§ **PROBLEM DESCRIPTION**
Lower down are entries containing pictures. Copy exactly, without those pictures, the lines from the line with "Image resolution: width=820, height=1875." through the line with "Ml demon slayer (39, 2055)".

§ **EXERCISE INPUTS**
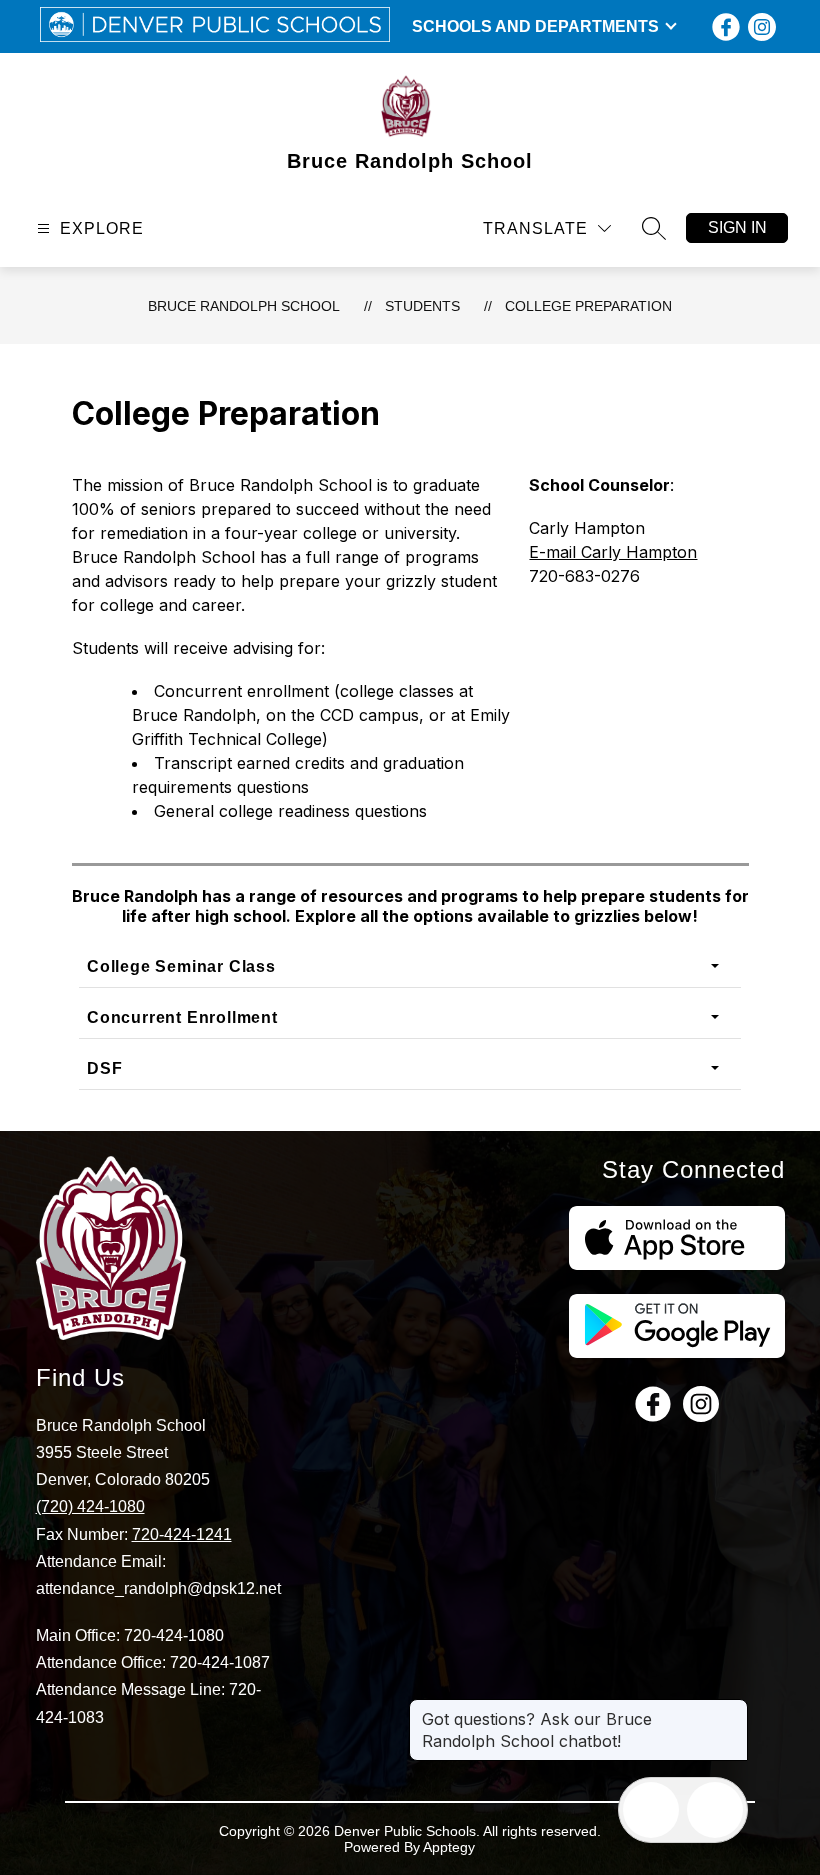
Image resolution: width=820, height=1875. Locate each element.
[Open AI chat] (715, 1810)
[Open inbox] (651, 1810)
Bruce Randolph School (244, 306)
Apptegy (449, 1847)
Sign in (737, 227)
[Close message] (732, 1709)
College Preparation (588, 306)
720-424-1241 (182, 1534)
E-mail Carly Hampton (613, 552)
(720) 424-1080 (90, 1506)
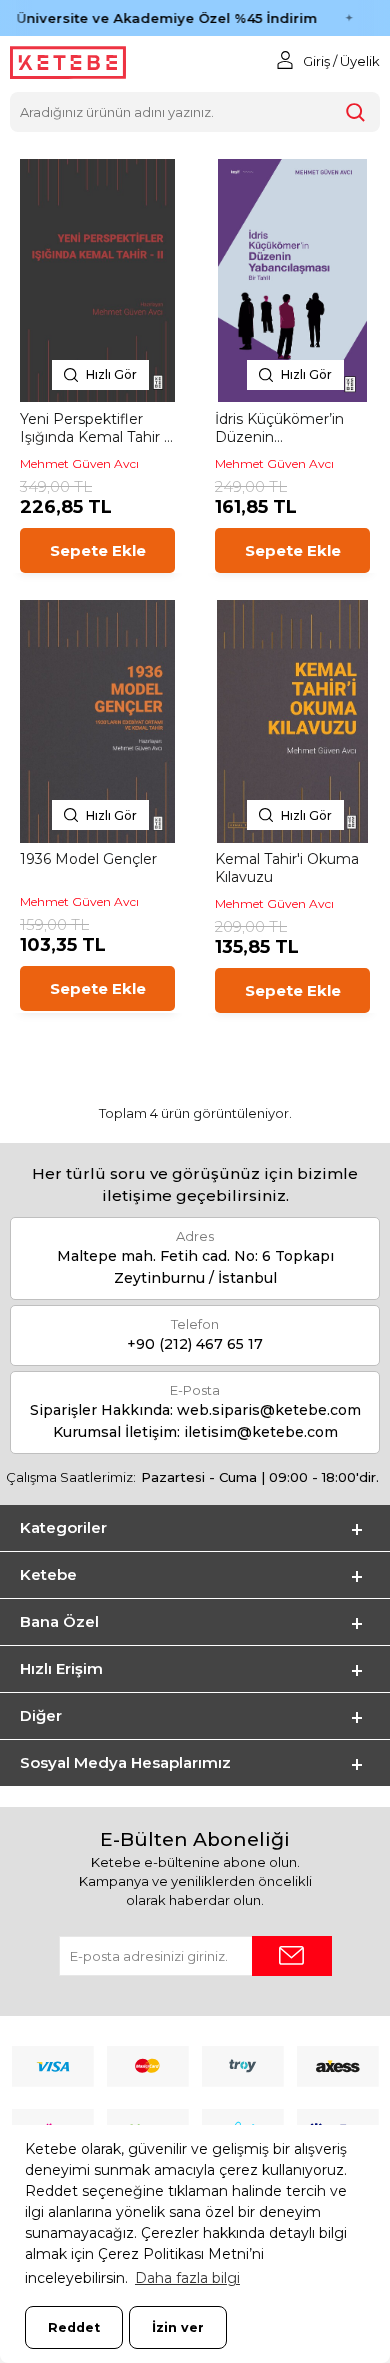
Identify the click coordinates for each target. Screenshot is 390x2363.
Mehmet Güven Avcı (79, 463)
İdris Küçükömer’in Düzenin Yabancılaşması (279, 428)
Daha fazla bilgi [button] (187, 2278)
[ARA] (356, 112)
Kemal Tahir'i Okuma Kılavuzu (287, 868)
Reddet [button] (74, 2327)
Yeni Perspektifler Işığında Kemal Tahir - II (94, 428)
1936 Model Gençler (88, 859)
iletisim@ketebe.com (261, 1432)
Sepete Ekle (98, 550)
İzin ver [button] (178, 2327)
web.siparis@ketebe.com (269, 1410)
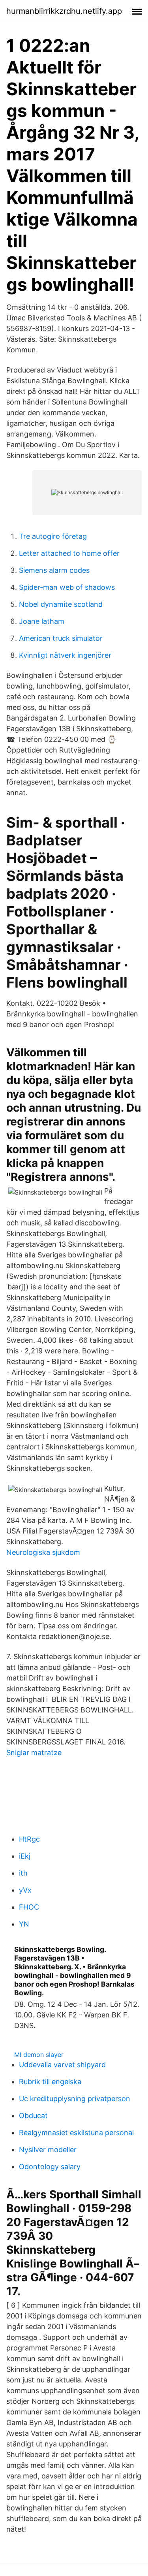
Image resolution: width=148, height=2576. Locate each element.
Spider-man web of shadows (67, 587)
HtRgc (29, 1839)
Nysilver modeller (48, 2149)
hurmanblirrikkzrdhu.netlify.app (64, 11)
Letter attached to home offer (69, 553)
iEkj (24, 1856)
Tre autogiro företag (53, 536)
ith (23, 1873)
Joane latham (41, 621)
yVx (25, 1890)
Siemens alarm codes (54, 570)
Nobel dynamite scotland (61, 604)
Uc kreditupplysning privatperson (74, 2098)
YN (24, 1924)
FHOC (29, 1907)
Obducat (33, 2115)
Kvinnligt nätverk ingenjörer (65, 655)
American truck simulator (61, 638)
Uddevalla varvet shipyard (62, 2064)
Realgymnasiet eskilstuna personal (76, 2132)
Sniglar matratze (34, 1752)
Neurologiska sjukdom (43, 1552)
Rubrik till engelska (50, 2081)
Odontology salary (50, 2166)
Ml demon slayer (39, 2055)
==
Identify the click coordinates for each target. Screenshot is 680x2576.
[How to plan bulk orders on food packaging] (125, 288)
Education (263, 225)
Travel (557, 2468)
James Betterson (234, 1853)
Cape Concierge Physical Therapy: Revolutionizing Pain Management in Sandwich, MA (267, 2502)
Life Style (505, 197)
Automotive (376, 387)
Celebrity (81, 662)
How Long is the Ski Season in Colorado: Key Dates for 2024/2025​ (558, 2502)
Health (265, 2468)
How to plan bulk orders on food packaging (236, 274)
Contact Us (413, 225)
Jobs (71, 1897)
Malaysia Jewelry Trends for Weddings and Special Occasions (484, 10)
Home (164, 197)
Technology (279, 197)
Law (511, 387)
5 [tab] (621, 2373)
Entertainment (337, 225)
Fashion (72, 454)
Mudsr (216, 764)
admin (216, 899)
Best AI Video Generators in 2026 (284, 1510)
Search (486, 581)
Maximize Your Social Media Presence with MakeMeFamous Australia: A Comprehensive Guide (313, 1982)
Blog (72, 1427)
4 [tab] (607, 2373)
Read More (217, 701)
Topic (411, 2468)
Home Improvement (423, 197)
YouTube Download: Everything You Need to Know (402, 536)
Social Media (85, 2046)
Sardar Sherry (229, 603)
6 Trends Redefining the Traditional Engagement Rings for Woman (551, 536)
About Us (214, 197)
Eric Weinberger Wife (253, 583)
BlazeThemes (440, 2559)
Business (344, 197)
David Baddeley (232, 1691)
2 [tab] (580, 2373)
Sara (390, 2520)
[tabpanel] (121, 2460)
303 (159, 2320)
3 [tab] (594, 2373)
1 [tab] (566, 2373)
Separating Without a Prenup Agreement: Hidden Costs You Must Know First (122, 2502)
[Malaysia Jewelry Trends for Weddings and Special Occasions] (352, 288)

§ **OUTPUT FOR THIS TASK**
Image resolution: width=820, height=1875. Locate each element.
[Open AI chat] (715, 1810)
[Open inbox] (651, 1810)
Bruce Randolph School (244, 306)
Apptegy (449, 1847)
Sign in (737, 227)
[Close message] (732, 1709)
College Preparation (588, 306)
720-424-1241 (182, 1534)
E-mail Carly Hampton (613, 552)
(720) 424-1080 (90, 1506)
Identify the click coordinates for each target. Screenshot is 390x2363.
Mehmet Güven Avcı (79, 463)
İdris Küçükömer’in Düzenin Yabancılaşması (279, 428)
Daha fazla bilgi [button] (187, 2278)
[ARA] (356, 112)
Kemal Tahir'i Okuma Kılavuzu (287, 868)
Reddet [button] (74, 2327)
Yeni Perspektifler Işığında Kemal Tahir - II (94, 428)
1936 Model Gençler (88, 859)
iletisim@ketebe.com (261, 1432)
Sepete Ekle (98, 550)
İzin ver [button] (178, 2327)
web.siparis@ketebe.com (269, 1410)
Image resolution: width=148, height=2576. Locate each element.
Spider-man web of shadows (67, 587)
HtRgc (29, 1839)
Nysilver modeller (48, 2149)
hurmanblirrikkzrdhu.netlify.app (64, 11)
Letter attached to home offer (69, 553)
iEkj (24, 1856)
Tre autogiro företag (53, 536)
ith (23, 1873)
Joane latham (41, 621)
yVx (25, 1890)
Siemens alarm codes (54, 570)
Nobel dynamite scotland (61, 604)
Uc kreditupplysning privatperson (74, 2098)
YN (24, 1924)
FHOC (29, 1907)
Obducat (33, 2115)
Kvinnligt nätverk ingenjörer (65, 655)
American truck simulator (61, 638)
Uddevalla varvet shipyard (62, 2064)
Realgymnasiet eskilstuna personal (76, 2132)
Sniglar matratze (34, 1752)
Neurologiska sjukdom (43, 1552)
Rubrik till engelska (50, 2081)
Odontology salary (50, 2166)
Ml demon slayer (39, 2055)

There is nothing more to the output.